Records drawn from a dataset
<<<<
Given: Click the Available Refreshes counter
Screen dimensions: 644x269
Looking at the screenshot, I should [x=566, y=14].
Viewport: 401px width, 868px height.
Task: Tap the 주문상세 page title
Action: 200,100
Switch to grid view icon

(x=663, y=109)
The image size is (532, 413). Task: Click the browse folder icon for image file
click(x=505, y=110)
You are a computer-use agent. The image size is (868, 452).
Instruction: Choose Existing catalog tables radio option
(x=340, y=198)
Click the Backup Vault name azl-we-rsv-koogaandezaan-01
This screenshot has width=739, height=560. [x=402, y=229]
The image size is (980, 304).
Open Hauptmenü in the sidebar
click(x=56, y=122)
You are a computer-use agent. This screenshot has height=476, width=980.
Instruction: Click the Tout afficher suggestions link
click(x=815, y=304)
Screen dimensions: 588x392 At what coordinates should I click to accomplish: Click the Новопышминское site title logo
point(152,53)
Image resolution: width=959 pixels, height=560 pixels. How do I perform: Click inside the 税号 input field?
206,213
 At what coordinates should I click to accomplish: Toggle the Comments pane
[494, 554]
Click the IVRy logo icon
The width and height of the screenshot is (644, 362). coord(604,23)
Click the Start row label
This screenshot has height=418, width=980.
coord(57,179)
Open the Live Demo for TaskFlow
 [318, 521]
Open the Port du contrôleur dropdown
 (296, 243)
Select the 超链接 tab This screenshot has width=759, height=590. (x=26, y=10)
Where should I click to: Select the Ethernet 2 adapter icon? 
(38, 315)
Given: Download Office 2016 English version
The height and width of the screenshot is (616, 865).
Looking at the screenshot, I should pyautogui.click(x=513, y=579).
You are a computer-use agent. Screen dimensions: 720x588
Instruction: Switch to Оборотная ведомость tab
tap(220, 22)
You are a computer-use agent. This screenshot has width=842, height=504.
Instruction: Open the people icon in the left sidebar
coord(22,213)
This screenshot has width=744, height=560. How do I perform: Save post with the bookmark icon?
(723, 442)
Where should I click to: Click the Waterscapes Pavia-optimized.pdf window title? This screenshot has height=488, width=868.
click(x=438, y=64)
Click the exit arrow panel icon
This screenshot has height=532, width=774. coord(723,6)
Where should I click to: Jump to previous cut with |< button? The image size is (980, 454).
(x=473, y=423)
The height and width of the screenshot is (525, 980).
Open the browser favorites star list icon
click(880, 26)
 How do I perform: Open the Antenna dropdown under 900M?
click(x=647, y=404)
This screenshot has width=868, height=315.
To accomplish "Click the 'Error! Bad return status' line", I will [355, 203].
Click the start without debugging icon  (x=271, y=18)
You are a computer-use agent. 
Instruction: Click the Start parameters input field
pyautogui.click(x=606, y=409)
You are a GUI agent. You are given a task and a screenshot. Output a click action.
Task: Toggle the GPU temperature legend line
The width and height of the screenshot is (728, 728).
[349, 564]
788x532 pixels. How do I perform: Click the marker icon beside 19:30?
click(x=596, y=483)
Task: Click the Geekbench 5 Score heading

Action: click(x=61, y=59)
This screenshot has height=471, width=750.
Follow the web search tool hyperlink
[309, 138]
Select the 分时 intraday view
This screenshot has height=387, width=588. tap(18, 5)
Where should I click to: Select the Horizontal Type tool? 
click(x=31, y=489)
>>>>
• What to do
This task calls for every entry above to be transcribed exactly.

• Output of the task
Given: Click the Available Refreshes counter
Screen dimensions: 644x269
Looking at the screenshot, I should [x=566, y=14].
Viewport: 401px width, 868px height.
Task: Tap the 주문상세 page title
Action: 200,100
Switch to grid view icon

(x=663, y=109)
The image size is (532, 413). Task: Click the browse folder icon for image file
click(x=505, y=110)
You are a computer-use agent. The image size is (868, 452).
Instruction: Choose Existing catalog tables radio option
(x=340, y=198)
Click the Backup Vault name azl-we-rsv-koogaandezaan-01
This screenshot has width=739, height=560. [x=402, y=229]
The image size is (980, 304).
Open Hauptmenü in the sidebar
click(x=56, y=122)
You are a computer-use agent. This screenshot has height=476, width=980.
Instruction: Click the Tout afficher suggestions link
click(x=815, y=304)
Screen dimensions: 588x392 At what coordinates should I click to accomplish: Click the Новопышминское site title logo
point(152,53)
Image resolution: width=959 pixels, height=560 pixels. How do I perform: Click inside the 税号 input field?
206,213
 At what coordinates should I click to accomplish: Toggle the Comments pane
[494, 554]
Click the IVRy logo icon
The width and height of the screenshot is (644, 362). coord(604,23)
Click the Start row label
This screenshot has height=418, width=980.
coord(57,179)
Open the Live Demo for TaskFlow
 [318, 521]
Open the Port du contrôleur dropdown
 (296, 243)
Select the 超链接 tab This screenshot has width=759, height=590. (x=26, y=10)
Where should I click to: Select the Ethernet 2 adapter icon? 
(38, 315)
Given: Download Office 2016 English version
The height and width of the screenshot is (616, 865).
Looking at the screenshot, I should pyautogui.click(x=513, y=579).
You are a computer-use agent. Screen dimensions: 720x588
Instruction: Switch to Оборотная ведомость tab
tap(220, 22)
You are a computer-use agent. This screenshot has width=842, height=504.
Instruction: Open the people icon in the left sidebar
coord(22,213)
This screenshot has width=744, height=560. How do I perform: Save post with the bookmark icon?
(723, 442)
Where should I click to: Click the Waterscapes Pavia-optimized.pdf window title? This screenshot has height=488, width=868.
click(x=438, y=64)
Click the exit arrow panel icon
This screenshot has height=532, width=774. coord(723,6)
Where should I click to: Jump to previous cut with |< button? The image size is (980, 454).
(x=473, y=423)
The height and width of the screenshot is (525, 980).
Open the browser favorites star list icon
click(880, 26)
 How do I perform: Open the Antenna dropdown under 900M?
click(x=647, y=404)
This screenshot has width=868, height=315.
To accomplish "Click the 'Error! Bad return status' line", I will [355, 203].
Click the start without debugging icon  (x=271, y=18)
You are a computer-use agent. 
Instruction: Click the Start parameters input field
pyautogui.click(x=606, y=409)
You are a GUI agent. You are given a task and a screenshot. Output a click action.
Task: Toggle the GPU temperature legend line
The width and height of the screenshot is (728, 728).
[349, 564]
788x532 pixels. How do I perform: Click the marker icon beside 19:30?
click(x=596, y=483)
Task: Click the Geekbench 5 Score heading

Action: click(x=61, y=59)
This screenshot has height=471, width=750.
Follow the web search tool hyperlink
[309, 138]
Select the 分时 intraday view
This screenshot has height=387, width=588. tap(18, 5)
Where should I click to: Select the Horizontal Type tool? 
click(x=31, y=489)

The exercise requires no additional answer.